Material and methods: A 76-year-old female patient scheduled for a shoulder prosthesis underwent preoperative computed tomography of the osteoarthritic shoulder. Two polyethylene implants were evaluated: one with a triangular stem and the same prosthesis with three studs. 3D reconstruction of the glenoid cavity with the implants was then obtained and processed with the finite elements method. Three loadings were applied to the model: centred loading to reproduce the case of an ideally stable prosthesis with a normal tendinomuscular environment and excentred loading to simulate a deficient rotator cuff or prosthesis instability.

Results: With centred loading, stress remained low, to the order of 7 MPa, at the stem-glenoid cavity interface. Excentered loading produced peak stress on the borders of the glenoid implants, directly under the loading zone and at the tip of the stem, at the bone-cement interface, reaching 20 MPa. The implant tended to bend in the anteroposterior direction producing strong shear forces on the posterior part of the glenoid cavity. These forces caused micromovement at the cement-bone interface. There was no significant difference between the stem and stud implants.

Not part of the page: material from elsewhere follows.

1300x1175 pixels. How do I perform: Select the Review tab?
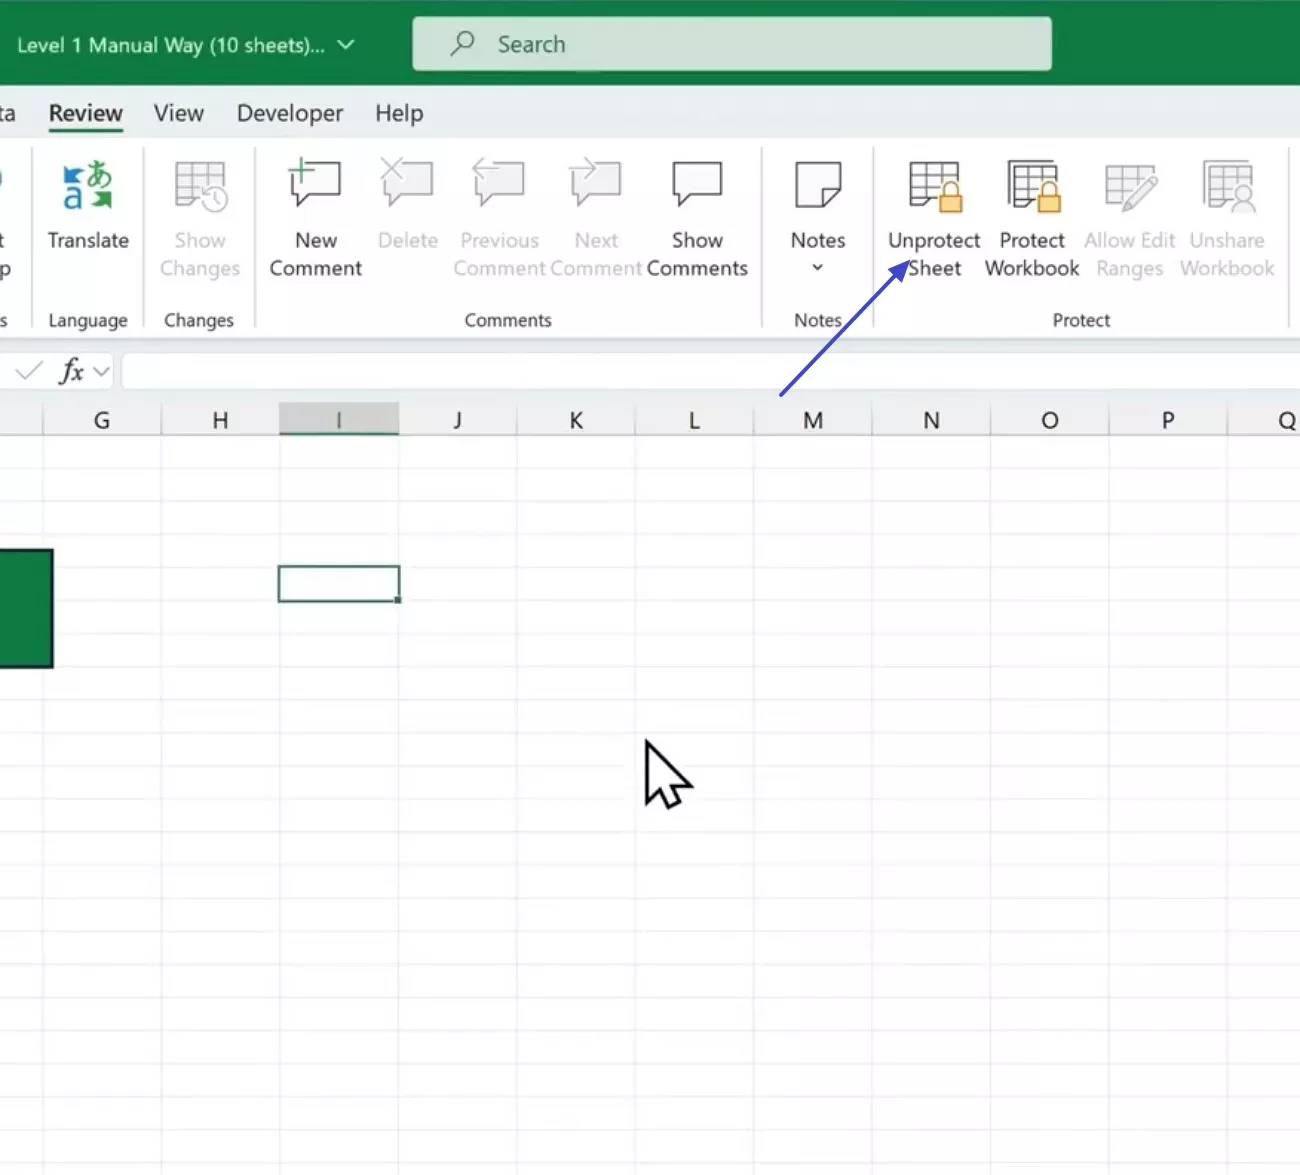click(85, 113)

Discussion: Eccentric loading of the glenoid implant appears to have a negative effect on long-term survival, the stress reaching levels greater than the values of cement fatigue fracture. Peak stress was situated on the posterior border of the cement layer due to the small space available between the implant the cortical bone in the posterior part of the osteoarthritic scapula. In this situation, the tip of the stem or the studs tend to come into contact with the posterior cortical of the scapula. When inserting a total shoulder prosthesis, it appears to be more important to keep in mind the geometry and the mechanical properties of the scapula than the implant design.